Purists, who really should stay the hell away from anything written by the Second Viennese School, saw Bieito’s staging and immediately put the production’s necrophilia, Elton John impersonator, and excessive nudity on their epic lists of complaints.  Bieito was characterized as the quintessential Regie nightmare.  The purist hacks looked at their libretto/bible from a two inch distance and cried foul, failing to see past their paint-by-numbers preferences.  Bieito was predictably (and oh so boringly) accused of pulling juvenile antics.  To approach Berg’s nihilistic work as if it were a holy, chiseled museum piece is nothing short of  hypocrisy.
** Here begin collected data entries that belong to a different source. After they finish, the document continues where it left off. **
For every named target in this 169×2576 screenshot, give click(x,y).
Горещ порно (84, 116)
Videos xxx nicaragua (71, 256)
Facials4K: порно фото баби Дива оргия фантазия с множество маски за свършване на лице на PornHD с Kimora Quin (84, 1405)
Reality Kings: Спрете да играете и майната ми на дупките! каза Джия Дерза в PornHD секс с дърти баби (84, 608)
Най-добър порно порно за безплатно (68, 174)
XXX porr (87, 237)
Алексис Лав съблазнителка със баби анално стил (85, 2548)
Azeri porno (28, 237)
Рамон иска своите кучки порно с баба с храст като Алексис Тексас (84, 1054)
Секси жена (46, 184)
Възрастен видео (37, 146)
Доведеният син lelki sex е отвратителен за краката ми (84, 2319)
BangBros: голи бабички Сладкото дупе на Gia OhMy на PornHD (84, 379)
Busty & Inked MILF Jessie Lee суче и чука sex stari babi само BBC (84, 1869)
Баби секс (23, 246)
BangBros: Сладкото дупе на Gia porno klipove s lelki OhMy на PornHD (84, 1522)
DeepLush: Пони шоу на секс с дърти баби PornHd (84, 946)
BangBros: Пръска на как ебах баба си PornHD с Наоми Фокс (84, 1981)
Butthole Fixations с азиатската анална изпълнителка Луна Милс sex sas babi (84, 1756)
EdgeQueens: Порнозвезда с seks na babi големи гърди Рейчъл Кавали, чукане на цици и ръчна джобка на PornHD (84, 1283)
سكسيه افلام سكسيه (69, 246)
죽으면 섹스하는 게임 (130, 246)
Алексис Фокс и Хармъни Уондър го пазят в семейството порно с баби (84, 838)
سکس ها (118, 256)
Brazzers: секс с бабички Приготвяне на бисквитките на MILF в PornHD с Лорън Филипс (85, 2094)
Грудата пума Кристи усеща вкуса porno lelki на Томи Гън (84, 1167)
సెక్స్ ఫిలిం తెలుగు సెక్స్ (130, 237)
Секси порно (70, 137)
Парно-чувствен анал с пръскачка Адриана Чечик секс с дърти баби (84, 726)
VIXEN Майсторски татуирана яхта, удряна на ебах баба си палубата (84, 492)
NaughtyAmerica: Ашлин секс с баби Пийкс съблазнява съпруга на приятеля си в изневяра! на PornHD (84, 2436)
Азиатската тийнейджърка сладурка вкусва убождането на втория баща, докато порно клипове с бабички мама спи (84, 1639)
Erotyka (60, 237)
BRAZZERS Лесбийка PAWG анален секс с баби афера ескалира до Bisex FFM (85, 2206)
Bieito gets to the visceral spirit of Berg’s “Wozzeck” more than anyone before him and, I suspect, this production will be the reference version for many years to come.  Bieito sets his Wozzeck in a chemical plant, a post-industrial, apocalyptic wasteland.  Marie and Wozzeck abide in the plant’s lower level, wear tattered overalls,  and are stained with grime.  Pipes exude deadening pollution, and Marie’s home is an industrial container.  Her child frequently resorts to the fetal position to shield himself from his dreary existence.  He is covered in sores, wears a death-red jumpsuit and breathes through an oxygen mask.  Marie cleans herself off and slinks into a evening dress, ascending to the upper level for her affair with the upper class, the superficially exotic Drum Major (the Elton impersonator).  Marie, Wozzeck, and their child are anonymous to an apathetic world.  The Jeffrey Dahmer-like Doctor finds an appealing cadaver among the pile and simulates sexual push-ups with the corpse.  The sight sends the already fragile Wozzeck over the edge.  The harrowing finale has Wozzeck climbing into a drainage pipe as the nude, zombie-like chorus encircles Marie’s corpse.  The children throw industrial waste at Marie’s orphan.

Bavarian Franz Hawlata may possibly be the best Wozzeck on record.  Vocally, and in performance, his is a corpulent, rabid antihero.  Likewise, Angela Denoke’s Marie convincingly projects desperation and pathos.  Johann Tilli and Hubert Delamboye capture the banality of evil all too convincingly.  Amazingly, conductor Sebastian Weigle cuts through the staged refuse and delivers music of power and, yes, beauty.

The anticipated backlash spewed by hopelessly dull, bourgeoisie critics came fast and furious.  Would I want to watch this again anytime soon?  It nearly took me a year to revisit this film, and it will probably be another year before I brave it a third time.  Like all great art, this was not easy.  And this is great art which I recommend unreservedly to everyone but the operatic televangelists.